The open field apparatus consists of a square, opaque acrylic container and a video camera fixed 1 m above the arena tracking the rats’ movement. A computerized tracking system analyzed the images and measured speed and distance of movement. Tests were performed in the breeding room after water maze test. Rats were placed in the dimly lit room for 1 h before testing to acclimatize to the new environment. The individual rat was placed in the middle of the chamber for each trial. After 1-min adaptation, the behavior of each rat was recorded for 5 min. During the interval between trials, rat was returned to its home cage in the same room and the open field was wiped clean with a slightly damp cloth. The number of rearing events, grooming sessions, total distance, and speed traveled was recorded. To assess the anxiety of rats in the open field, the time spent in the central area was also recorded.

Western Blot

After reperfusion under anesthesia, rats were decapitated immediately and then the CC was removed and homogenized in 1:10 (w/v) ice-cold homogenization buffer. After centrifuging at 12,000g for 15 min at 4 °C, the supernatant was collected for protein concentration test.

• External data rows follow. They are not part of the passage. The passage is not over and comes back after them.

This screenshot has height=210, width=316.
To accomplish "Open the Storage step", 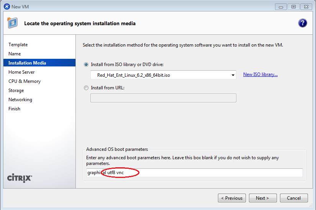I will [16, 90].
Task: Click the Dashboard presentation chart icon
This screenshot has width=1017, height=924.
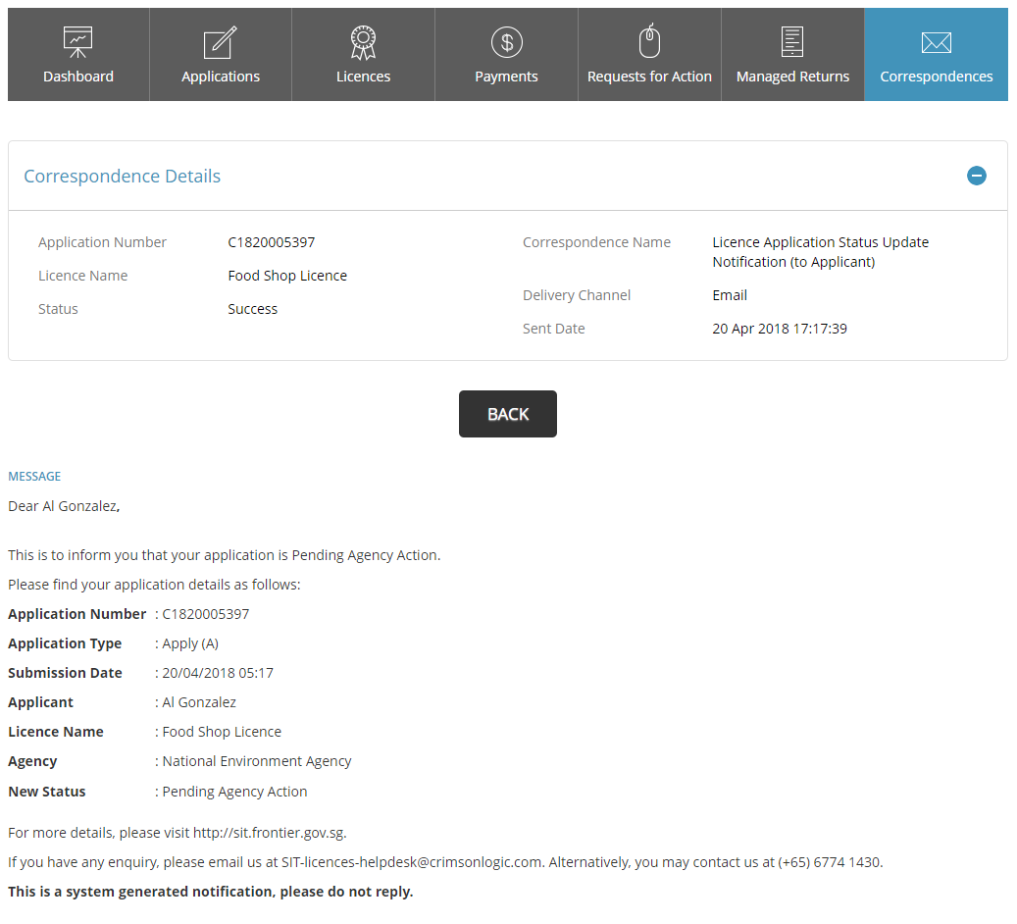Action: coord(78,42)
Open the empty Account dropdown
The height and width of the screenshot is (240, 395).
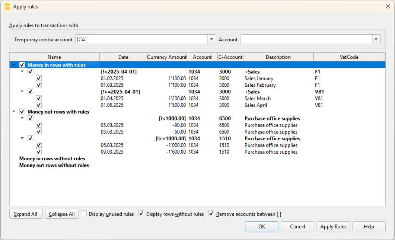click(x=376, y=39)
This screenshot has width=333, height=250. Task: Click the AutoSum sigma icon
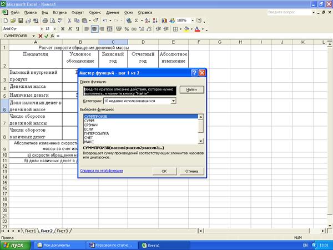pyautogui.click(x=135, y=20)
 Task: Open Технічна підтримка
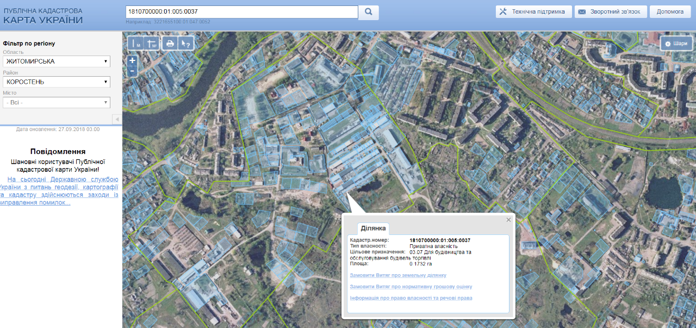pyautogui.click(x=533, y=11)
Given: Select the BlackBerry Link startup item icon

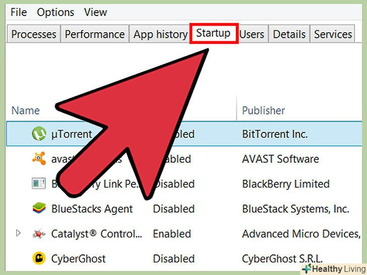Looking at the screenshot, I should click(39, 183).
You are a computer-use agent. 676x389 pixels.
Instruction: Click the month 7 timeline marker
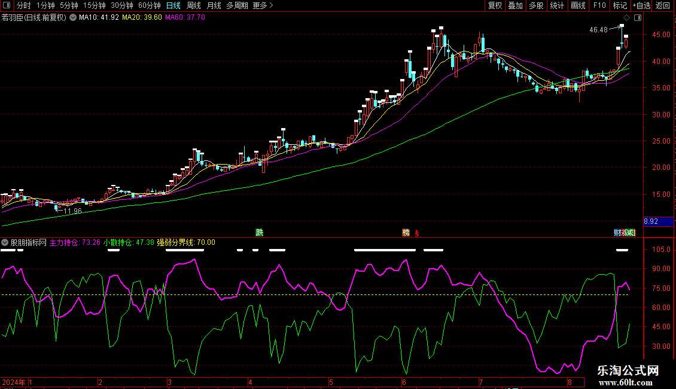point(480,382)
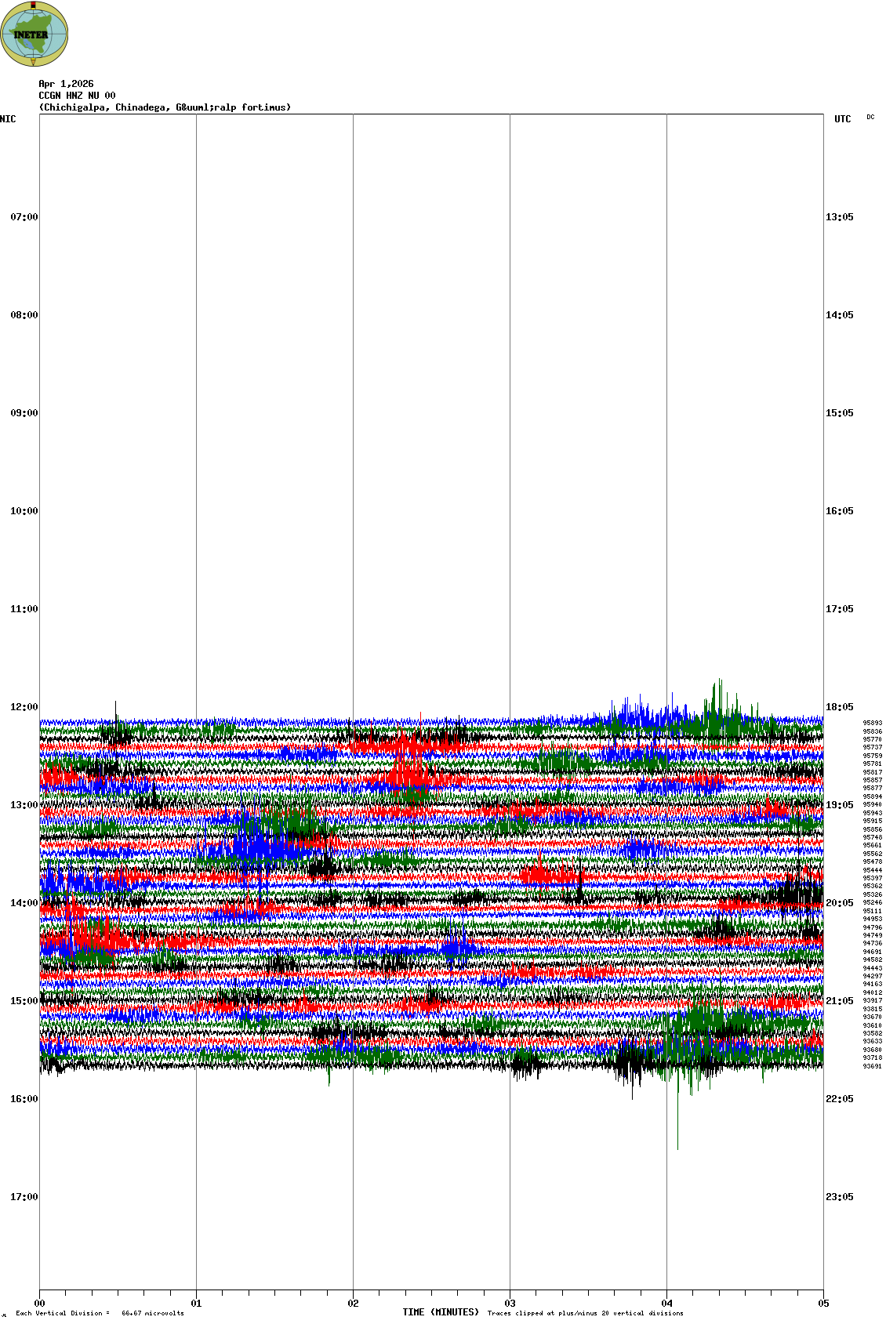Click the Chichigalpa, Chinadega location text
Screen dimensions: 886x1324
tap(165, 107)
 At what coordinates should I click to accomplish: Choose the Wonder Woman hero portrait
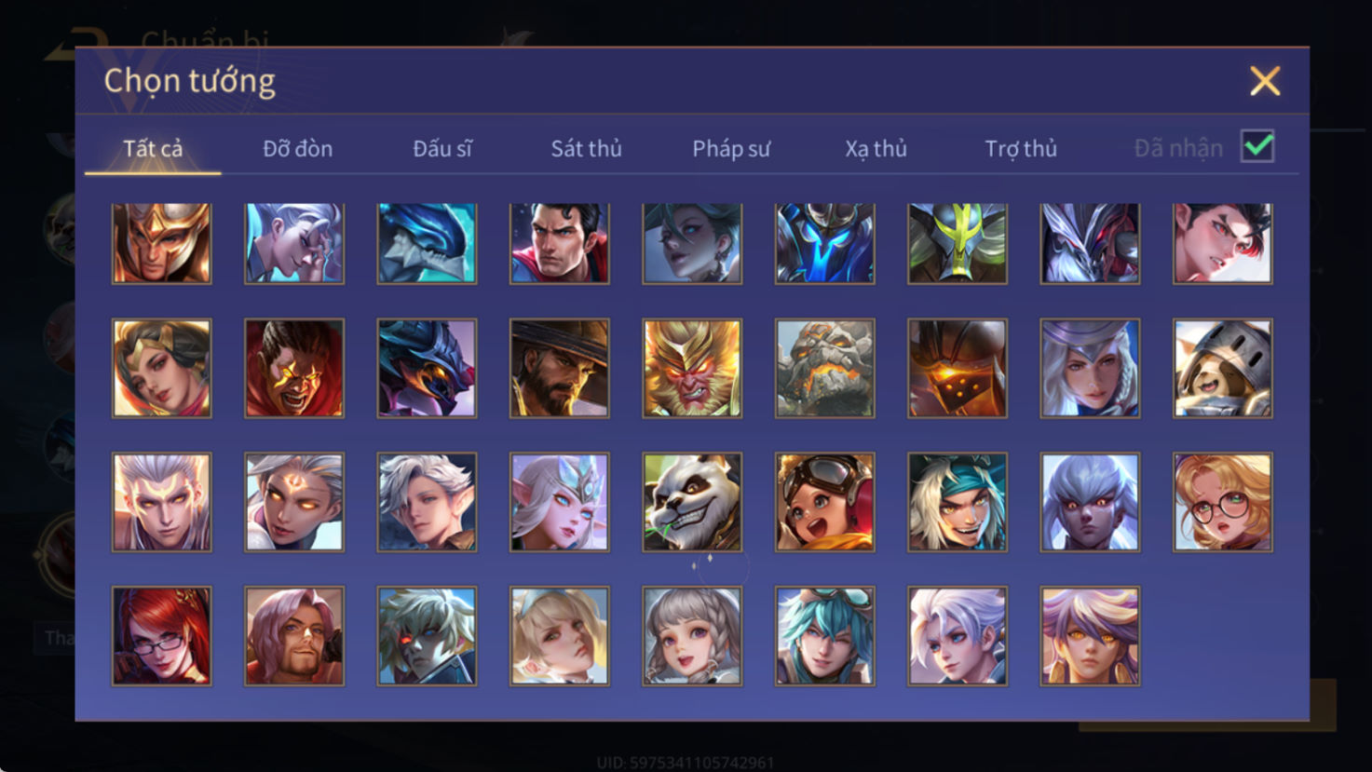pyautogui.click(x=162, y=369)
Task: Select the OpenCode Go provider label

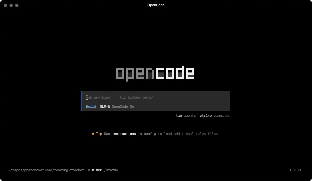Action: click(x=123, y=106)
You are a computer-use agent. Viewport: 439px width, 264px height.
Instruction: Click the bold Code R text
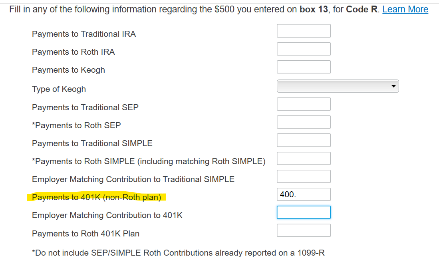click(362, 9)
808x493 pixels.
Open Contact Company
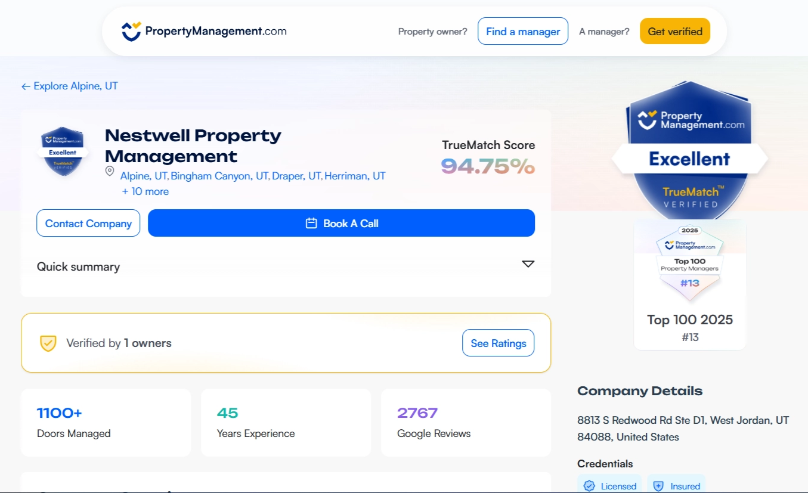pos(88,222)

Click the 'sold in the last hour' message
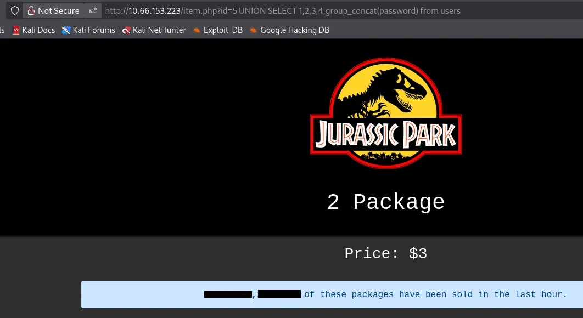[x=435, y=294]
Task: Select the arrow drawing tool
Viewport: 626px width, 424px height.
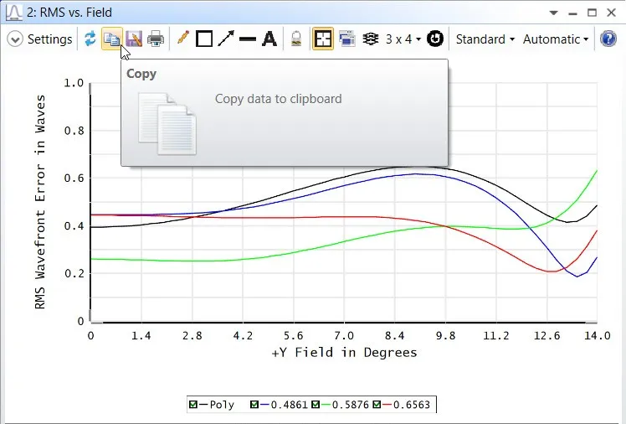Action: click(226, 39)
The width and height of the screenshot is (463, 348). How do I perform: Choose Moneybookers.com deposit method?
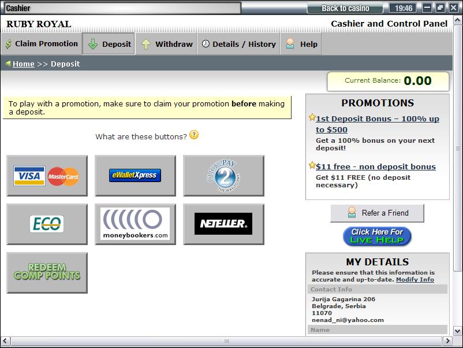point(135,224)
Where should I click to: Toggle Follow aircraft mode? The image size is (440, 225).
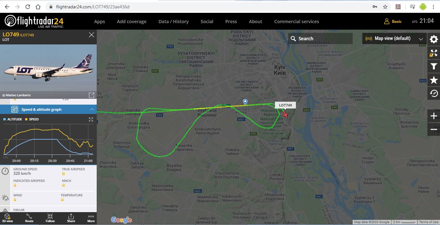click(50, 218)
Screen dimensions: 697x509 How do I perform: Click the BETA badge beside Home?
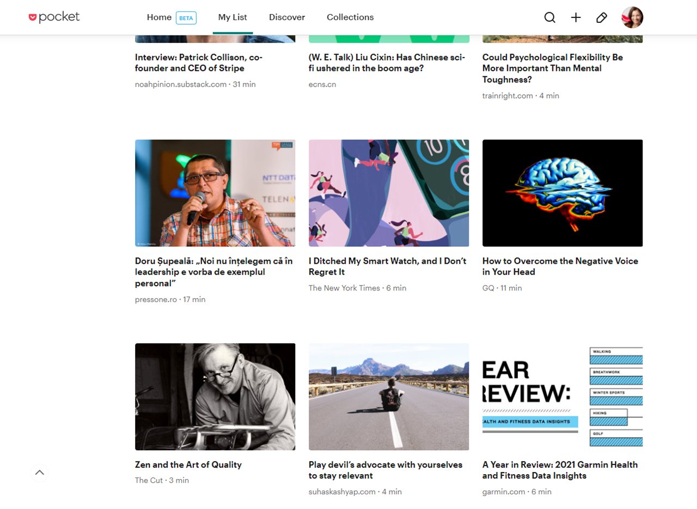pos(186,17)
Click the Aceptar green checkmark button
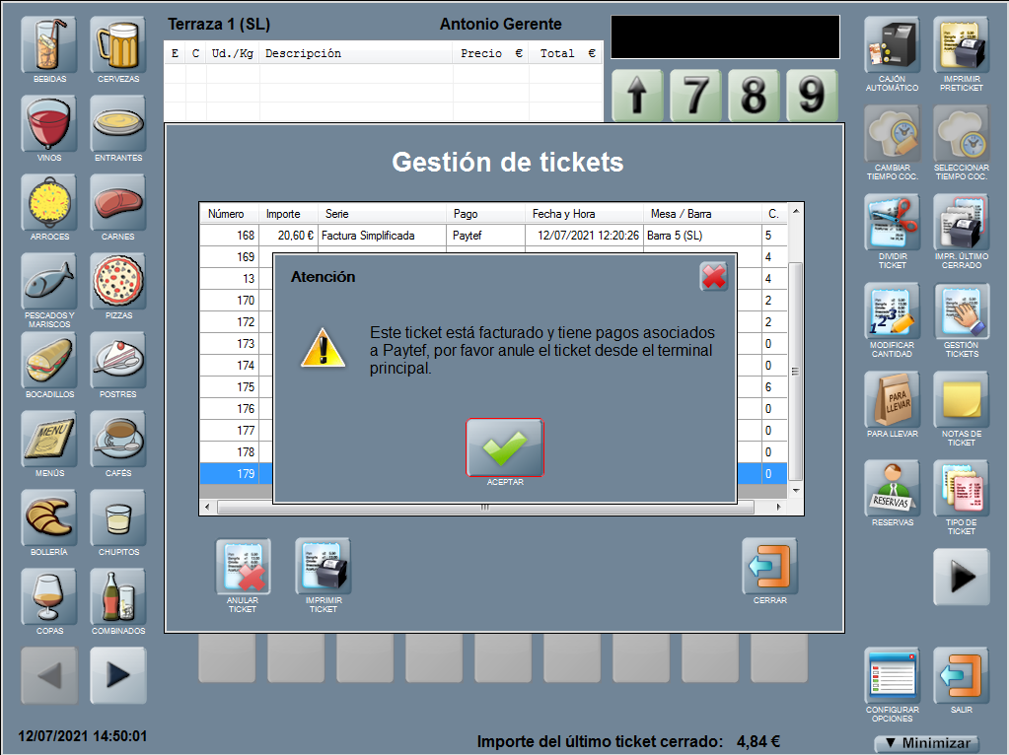 [504, 448]
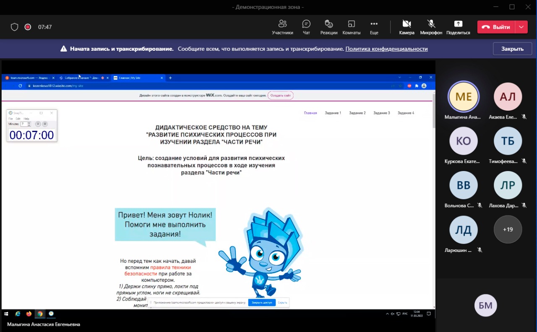Open the Participants (Участники) panel
The image size is (537, 332).
(282, 27)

Equal amounts of proteins (100 mg/lane) were separated by 10% SDS-PAGE and then electrotransfered onto a nitrocellulose membrane by a semidry blotting system (Amersham, Buckinghamshire, United Kingdom). After being blocked for 3 h in PBS consisting of 0.1% Tween-20 and 3% bovine serum albumin (BSA), membranes were incubated overnight at 4 °C with primary antibodies in PBS with 0.1% Tween 20 containing 1% BSA. Anti-MBP antibody was purchased from Abcam, while anti-Olig2 antibody and anti-Id2 antibody were purchased from Santa Cruz Biotechnology. Being washed for three times, membranes were incubated with alkaline phosphatase-conjugated secondary antibodies in PBS with 0.1% Tween 20 for 2 h. Immunoreactivity was detected by NBT/BCIP assay kit (Promega, Madison, WI). The densities of the bands on the membrane were scanned and analyzed with an image analyzer (LabWorks Software, Upland, CA).

Electron Microscopy

The preparation of material followed standard electron microscopy protocols. After elimination of the blood by normal saline, the rats were anesthetized with pentobarbital and perfused with buffered 2.5% glutaraldehyde through the left ventricle. A small brain white matter block (1 × 1 × 1 mm3) from a similar area of the left hemisphere above the left paracele, an area <1 mm2 posterior from Bragma site and >1 mm2 from midline, was removed and post-fixed in 3% glutaraldehyde (0–4 °C). Then samples were incubated with 1% osmic acid for 3 h after rinsing, and dehydrated with acetone and embedded in epoxy resin. Ultrathin sections (60 nm) were made from the resin-embedded samples and stained with uranyl acetate and lead citrate prior to examination by transmission electron microscopy (TEM).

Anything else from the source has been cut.